Exercise instructions:
• a. In the text on primary sources and fake news, what does the writer call the cure for the illness?
• b. In the text on primary sources and fake news, rewrite the part starting at "We live in an" and ending at "validate your thoughts.", changing "substrate" to "foundation".

Text section:
Farm to Fiction: Primary Sources and Fake News

The one thing I would recommend the most for anyone who wonders about media and misrepresentations of reality—fake news—I would emphasize the importance of reading primary sources for yourself. If you really want to understand a subject, you need to get as close to the origin as possible. As soon as you start to do this for any subject and you find the original article and learn something about the writer and the economy of the times, you will be much more able to speak confidently about the subject and to understand that you might know a lot less about other subjects than you had imagined. 

We live in an age of wild mischaracterizations and flagrant flaunting of truthfulness. There is a context for everything, though. This is a reaction to historical pressures. It is a symptom of an illness and the cure is simple hard work and honest research. The principle of using primary sources is fundamental to the rigor of academia. It may be the thing that saves the Humanities for higher education. There are prerequisites for achieving credibility. If you want to speak with authority on a subject, then you need to have a firm grasp on the primary sources available. Without that substrate of knowledge, there is no way to validate your thoughts.

Dataset entries:

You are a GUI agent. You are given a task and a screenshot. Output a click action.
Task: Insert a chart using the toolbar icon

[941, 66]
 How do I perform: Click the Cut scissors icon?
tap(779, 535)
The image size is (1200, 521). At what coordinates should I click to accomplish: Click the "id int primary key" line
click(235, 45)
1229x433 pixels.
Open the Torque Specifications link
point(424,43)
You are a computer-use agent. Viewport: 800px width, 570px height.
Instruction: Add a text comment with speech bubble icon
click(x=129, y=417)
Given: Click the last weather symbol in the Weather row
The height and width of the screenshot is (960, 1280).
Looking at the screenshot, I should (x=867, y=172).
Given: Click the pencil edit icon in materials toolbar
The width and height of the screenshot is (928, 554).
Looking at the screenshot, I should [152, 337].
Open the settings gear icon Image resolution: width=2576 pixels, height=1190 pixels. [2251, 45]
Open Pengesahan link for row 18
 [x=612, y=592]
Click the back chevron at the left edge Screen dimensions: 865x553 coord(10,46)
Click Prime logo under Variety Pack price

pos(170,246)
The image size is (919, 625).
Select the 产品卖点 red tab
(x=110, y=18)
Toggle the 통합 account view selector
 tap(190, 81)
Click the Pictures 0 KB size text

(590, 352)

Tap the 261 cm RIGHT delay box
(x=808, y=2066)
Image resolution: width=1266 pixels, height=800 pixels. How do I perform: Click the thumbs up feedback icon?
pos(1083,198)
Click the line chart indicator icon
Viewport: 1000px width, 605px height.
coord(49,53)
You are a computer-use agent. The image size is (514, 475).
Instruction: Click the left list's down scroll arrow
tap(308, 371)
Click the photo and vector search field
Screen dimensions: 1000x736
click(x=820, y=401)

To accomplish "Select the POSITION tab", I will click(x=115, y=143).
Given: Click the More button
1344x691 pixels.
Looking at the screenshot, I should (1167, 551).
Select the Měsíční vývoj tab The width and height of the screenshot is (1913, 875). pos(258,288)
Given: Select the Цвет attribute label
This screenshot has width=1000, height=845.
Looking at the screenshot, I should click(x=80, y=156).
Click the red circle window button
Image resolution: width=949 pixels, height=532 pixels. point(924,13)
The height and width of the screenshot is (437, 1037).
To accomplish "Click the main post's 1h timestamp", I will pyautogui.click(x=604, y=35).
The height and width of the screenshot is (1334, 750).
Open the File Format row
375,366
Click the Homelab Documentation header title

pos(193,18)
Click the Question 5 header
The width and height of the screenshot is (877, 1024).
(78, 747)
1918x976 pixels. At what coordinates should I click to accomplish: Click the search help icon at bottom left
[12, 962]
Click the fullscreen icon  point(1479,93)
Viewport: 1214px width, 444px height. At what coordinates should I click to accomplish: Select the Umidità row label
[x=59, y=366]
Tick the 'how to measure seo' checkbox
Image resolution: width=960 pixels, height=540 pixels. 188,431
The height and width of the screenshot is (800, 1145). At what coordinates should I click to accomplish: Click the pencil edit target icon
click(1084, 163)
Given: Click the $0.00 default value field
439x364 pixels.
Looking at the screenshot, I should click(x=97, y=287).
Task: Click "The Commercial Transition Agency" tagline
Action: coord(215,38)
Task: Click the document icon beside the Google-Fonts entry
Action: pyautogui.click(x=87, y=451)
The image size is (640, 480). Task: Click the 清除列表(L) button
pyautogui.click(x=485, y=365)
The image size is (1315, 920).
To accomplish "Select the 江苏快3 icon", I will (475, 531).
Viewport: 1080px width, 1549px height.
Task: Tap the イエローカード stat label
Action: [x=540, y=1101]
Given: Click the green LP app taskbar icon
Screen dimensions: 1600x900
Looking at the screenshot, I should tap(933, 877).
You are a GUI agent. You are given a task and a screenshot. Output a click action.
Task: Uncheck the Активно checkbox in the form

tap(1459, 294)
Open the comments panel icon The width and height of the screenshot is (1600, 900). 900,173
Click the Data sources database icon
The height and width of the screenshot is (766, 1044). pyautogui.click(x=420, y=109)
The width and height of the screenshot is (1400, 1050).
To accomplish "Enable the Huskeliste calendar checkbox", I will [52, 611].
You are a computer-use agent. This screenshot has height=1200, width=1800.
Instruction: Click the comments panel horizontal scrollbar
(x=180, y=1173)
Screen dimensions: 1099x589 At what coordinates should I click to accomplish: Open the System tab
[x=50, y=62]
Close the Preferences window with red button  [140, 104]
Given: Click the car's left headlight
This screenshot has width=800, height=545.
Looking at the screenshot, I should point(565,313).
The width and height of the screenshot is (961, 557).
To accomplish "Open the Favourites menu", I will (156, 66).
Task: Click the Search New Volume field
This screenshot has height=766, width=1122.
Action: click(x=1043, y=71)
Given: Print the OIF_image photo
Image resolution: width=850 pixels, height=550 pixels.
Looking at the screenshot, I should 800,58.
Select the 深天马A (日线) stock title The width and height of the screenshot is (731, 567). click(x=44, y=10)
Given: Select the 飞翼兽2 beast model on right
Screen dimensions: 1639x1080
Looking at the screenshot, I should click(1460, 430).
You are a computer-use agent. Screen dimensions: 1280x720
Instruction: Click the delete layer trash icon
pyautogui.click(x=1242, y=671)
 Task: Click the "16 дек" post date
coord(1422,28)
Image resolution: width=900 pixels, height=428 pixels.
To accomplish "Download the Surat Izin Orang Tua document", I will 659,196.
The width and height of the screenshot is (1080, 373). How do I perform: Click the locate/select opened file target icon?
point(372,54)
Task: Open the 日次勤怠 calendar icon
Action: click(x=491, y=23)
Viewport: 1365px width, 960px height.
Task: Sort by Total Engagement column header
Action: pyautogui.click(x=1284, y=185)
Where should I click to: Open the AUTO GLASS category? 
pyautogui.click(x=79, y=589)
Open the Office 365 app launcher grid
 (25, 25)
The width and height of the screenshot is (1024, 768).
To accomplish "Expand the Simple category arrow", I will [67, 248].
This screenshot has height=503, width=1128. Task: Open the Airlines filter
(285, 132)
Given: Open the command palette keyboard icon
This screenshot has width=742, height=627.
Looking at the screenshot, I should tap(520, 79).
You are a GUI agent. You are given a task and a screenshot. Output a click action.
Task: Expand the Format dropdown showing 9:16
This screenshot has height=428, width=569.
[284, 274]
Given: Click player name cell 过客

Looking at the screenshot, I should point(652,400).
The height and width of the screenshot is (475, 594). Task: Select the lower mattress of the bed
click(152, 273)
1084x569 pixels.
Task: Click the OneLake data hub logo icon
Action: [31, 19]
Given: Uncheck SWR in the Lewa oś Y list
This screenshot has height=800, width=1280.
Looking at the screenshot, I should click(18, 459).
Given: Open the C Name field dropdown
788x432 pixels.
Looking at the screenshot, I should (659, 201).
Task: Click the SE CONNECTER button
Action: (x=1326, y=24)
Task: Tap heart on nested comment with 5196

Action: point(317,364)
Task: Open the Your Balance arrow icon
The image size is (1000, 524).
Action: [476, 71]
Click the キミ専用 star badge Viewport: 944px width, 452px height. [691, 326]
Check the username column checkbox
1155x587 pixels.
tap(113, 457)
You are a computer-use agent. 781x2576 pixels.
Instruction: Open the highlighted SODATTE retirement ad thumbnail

Solutions to the exercise:
• a. Simple hard work and honest research.

• b.
We live in an age of wild mischaracterizations and flagrant flaunting of truthfulness. There is a context for everything, though. This is a reaction to historical pressures. It is a symptom of an illness and the cure is simple hard work and honest research. The principle of using primary sources is fundamental to the rigor of academia. It may be the thing that saves the Humanities for higher education. There are prerequisites for achieving credibility. If you want to speak with authority on a subject, then you need to have a firm grasp on the primary sources available. Without that foundation of knowledge, there is no way to validate your thoughts.